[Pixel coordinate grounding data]
Segment Open

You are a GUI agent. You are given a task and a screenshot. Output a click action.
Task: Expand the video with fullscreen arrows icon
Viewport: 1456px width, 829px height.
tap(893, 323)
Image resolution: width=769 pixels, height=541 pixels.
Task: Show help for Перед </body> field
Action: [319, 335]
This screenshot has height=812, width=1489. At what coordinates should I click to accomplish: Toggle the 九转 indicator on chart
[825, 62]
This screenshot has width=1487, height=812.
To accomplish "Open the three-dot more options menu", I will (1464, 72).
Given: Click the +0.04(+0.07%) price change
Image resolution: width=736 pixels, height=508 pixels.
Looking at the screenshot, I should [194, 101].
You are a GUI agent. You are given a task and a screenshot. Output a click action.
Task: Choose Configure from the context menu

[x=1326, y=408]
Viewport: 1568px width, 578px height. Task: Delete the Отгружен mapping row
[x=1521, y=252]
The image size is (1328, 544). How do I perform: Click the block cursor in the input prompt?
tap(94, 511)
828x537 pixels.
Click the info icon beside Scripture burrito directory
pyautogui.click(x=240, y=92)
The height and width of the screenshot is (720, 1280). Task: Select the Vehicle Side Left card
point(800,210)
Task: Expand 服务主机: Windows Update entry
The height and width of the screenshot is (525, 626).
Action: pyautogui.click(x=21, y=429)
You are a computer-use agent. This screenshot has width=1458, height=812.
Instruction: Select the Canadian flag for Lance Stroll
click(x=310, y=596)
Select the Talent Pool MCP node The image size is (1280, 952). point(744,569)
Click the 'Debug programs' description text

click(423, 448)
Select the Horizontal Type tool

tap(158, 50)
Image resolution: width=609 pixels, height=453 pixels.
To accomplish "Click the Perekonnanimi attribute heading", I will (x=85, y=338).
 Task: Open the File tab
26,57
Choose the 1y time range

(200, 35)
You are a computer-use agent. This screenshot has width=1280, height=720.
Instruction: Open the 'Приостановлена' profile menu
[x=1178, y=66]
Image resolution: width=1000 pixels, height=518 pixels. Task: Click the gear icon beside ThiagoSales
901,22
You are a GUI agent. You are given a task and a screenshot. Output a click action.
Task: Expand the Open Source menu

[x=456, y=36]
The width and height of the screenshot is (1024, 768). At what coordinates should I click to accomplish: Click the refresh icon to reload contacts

Segment Closed

- _AIM OF THE EXERCISE_: Restate the data word for word, leaving nothing out.

- _RESULT_:
You are a GUI agent. You are given a task and a screenshot. Output a click action.
Task: Expand the video with fullscreen arrows icon
Viewport: 1456px width, 829px height.
tap(893, 323)
Image resolution: width=769 pixels, height=541 pixels.
Task: Show help for Перед </body> field
Action: [319, 335]
This screenshot has height=812, width=1489. At what coordinates should I click to accomplish: Toggle the 九转 indicator on chart
[825, 62]
This screenshot has width=1487, height=812.
To accomplish "Open the three-dot more options menu", I will (1464, 72).
Given: Click the +0.04(+0.07%) price change
Image resolution: width=736 pixels, height=508 pixels.
Looking at the screenshot, I should [194, 101].
You are a GUI agent. You are given a task and a screenshot. Output a click action.
Task: Choose Configure from the context menu

[x=1326, y=408]
Viewport: 1568px width, 578px height. Task: Delete the Отгружен mapping row
[x=1521, y=252]
The image size is (1328, 544). How do I perform: Click the block cursor in the input prompt?
tap(94, 511)
828x537 pixels.
Click the info icon beside Scripture burrito directory
pyautogui.click(x=240, y=92)
The height and width of the screenshot is (720, 1280). Task: Select the Vehicle Side Left card
point(800,210)
Task: Expand 服务主机: Windows Update entry
The height and width of the screenshot is (525, 626).
Action: pyautogui.click(x=21, y=429)
You are a computer-use agent. This screenshot has width=1458, height=812.
Instruction: Select the Canadian flag for Lance Stroll
click(x=310, y=596)
Select the Talent Pool MCP node The image size is (1280, 952). point(744,569)
Click the 'Debug programs' description text

click(423, 448)
Select the Horizontal Type tool

tap(158, 50)
Image resolution: width=609 pixels, height=453 pixels.
To accomplish "Click the Perekonnanimi attribute heading", I will (x=85, y=338).
 Task: Open the File tab
26,57
Choose the 1y time range

(200, 35)
You are a computer-use agent. This screenshot has width=1280, height=720.
Instruction: Open the 'Приостановлена' profile menu
[x=1178, y=66]
Image resolution: width=1000 pixels, height=518 pixels. Task: Click the gear icon beside ThiagoSales
901,22
You are a GUI agent. You are given a task and a screenshot. Output a click action.
Task: Expand the Open Source menu

[x=456, y=36]
The width and height of the screenshot is (1024, 768). At what coordinates should I click to accomplish: Click the refresh icon to reload contacts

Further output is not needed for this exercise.